* **SELECTED TEXT**
+++

The developer has submitted a Draft Environmental Impact Report (DEIR) on 3/15/2024 for the massive private luxury jet hangar project at Hanscom Field as part of a state environmental review under the Massachusetts Environmental Policy Act (MEPA).

Incredibly, the proponent asserts this 522,380-square-foot project will have no effect at all on private jet traffic which they claim is "projected to occur regardless of whether the project is constructed." The report has failed to follow FAA instructions pertaining to forecasts, which specifically require that proponents should “estimate how much increased hangar space would change predicted demand”.1 Instead, the proponent claims, contrary to the FAA, that private jet hangars have no effect on flights. This claim of "no effect on flights" cannot be reconciled with their own statement that the hangars are necessary to support future flights.

Such an assertion that aircraft infrastructure has no effect on flights is equivalent to saying that garages have no effect on auto traffic or pipelines have no effect on gas consumption.

By making this outrageous claim that hangars do not affect flights, which is contrary to both common sense and FAA instructions, the proponent neatly avoids any analysis of the greenhouse gases from flights generated by aircraft housed by the project.

The proponent does admit that aircraft at the airport today generate some GHG in Section 8.3.3 Table 5. However, the number claimed, 30,686 tons, does not represent the emissions of aircraft flights, but only aircraft emissions local to the airport. By including only local airport emissions, a distinction the proponent fails to disclose in the text, grossly misleads the public about private jet emissions enabled by the airport.

The proponent has admitted that this facility will dispense 15,000 gallons of jet fuel per day2 to the new aircraft sited there, corresponding to 5.5 million gallons per year. This directly corresponds to an enormous 220,000 new tons of CO2e per year.3 Yet, despite this admission, the proponent claims no new flights will occur, and that GHG emissions will decrease.

+++

* **TASKS TO COMPLETE**
1. Condense the passage on the Hanscom Field hangar report into two sentences.
2. According to the passage on the Hanscom Field hangar report, on what date did the developer submit the Draft Environmental Impact Report?

* **DATASET CONTENT**
+++

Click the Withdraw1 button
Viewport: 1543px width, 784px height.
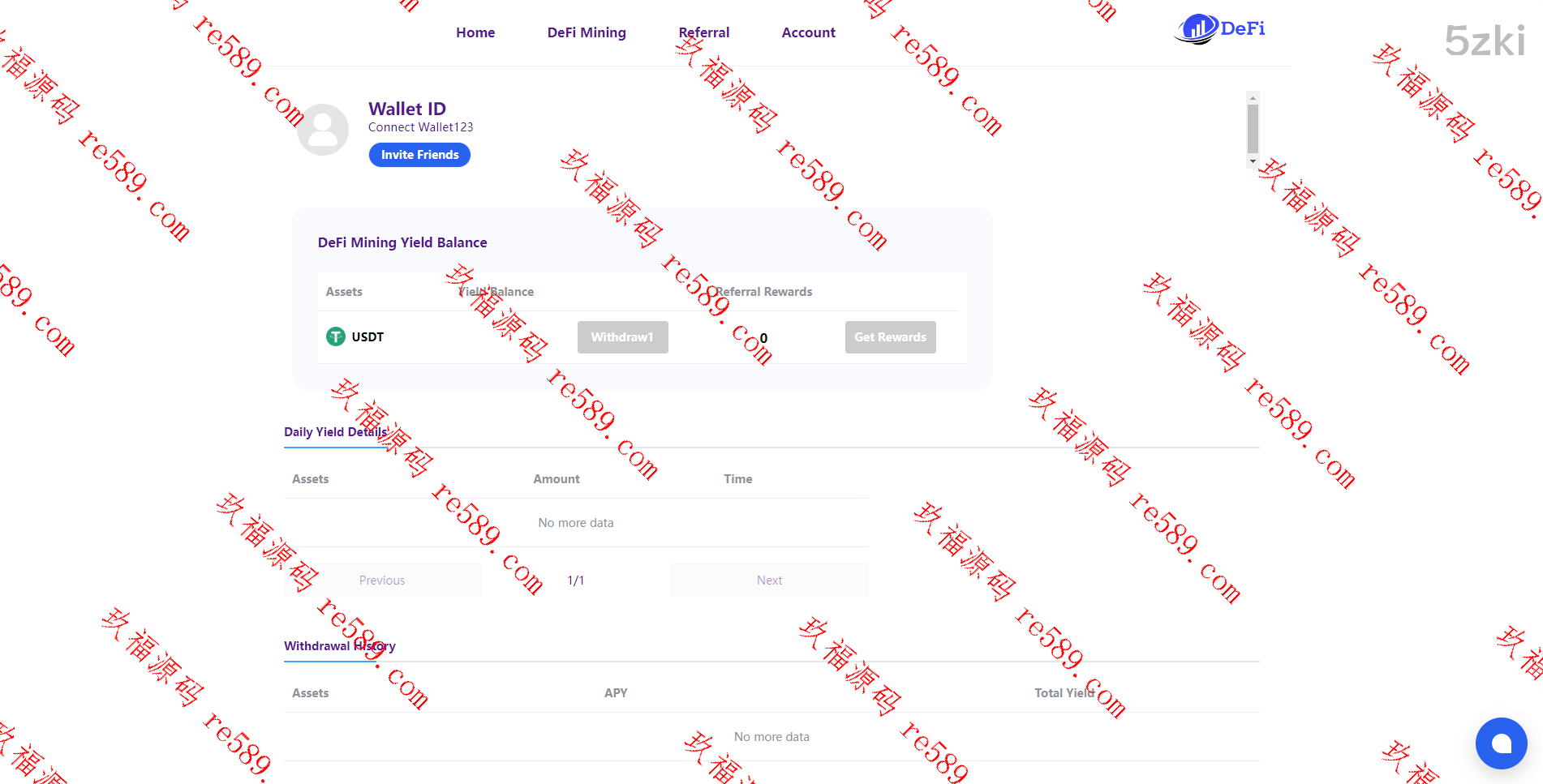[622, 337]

+++

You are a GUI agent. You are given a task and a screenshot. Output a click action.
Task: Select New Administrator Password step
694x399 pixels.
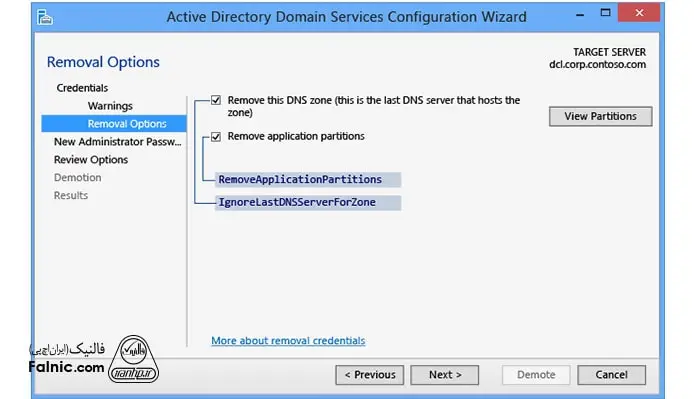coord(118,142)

+++

* **RESPONSES TO THE EXERCISE**
1. The developer's Draft Environmental Impact Report for a 522,380-square-foot private luxury jet hangar project at Hanscom Field claims the project will have no effect on private jet traffic, a claim the passage says contradicts FAA forecasting instructions, common sense, and the proponent's own statement that the hangars are needed to support future flights. This claim lets the proponent avoid analyzing greenhouse gases from flights by aircraft housed at the project, even though it admits the facility will dispense 15,000 gallons of jet fuel per day, which corresponds to 220,000 new tons of CO2e per year.

2. The developer submitted it on 3/15/2024.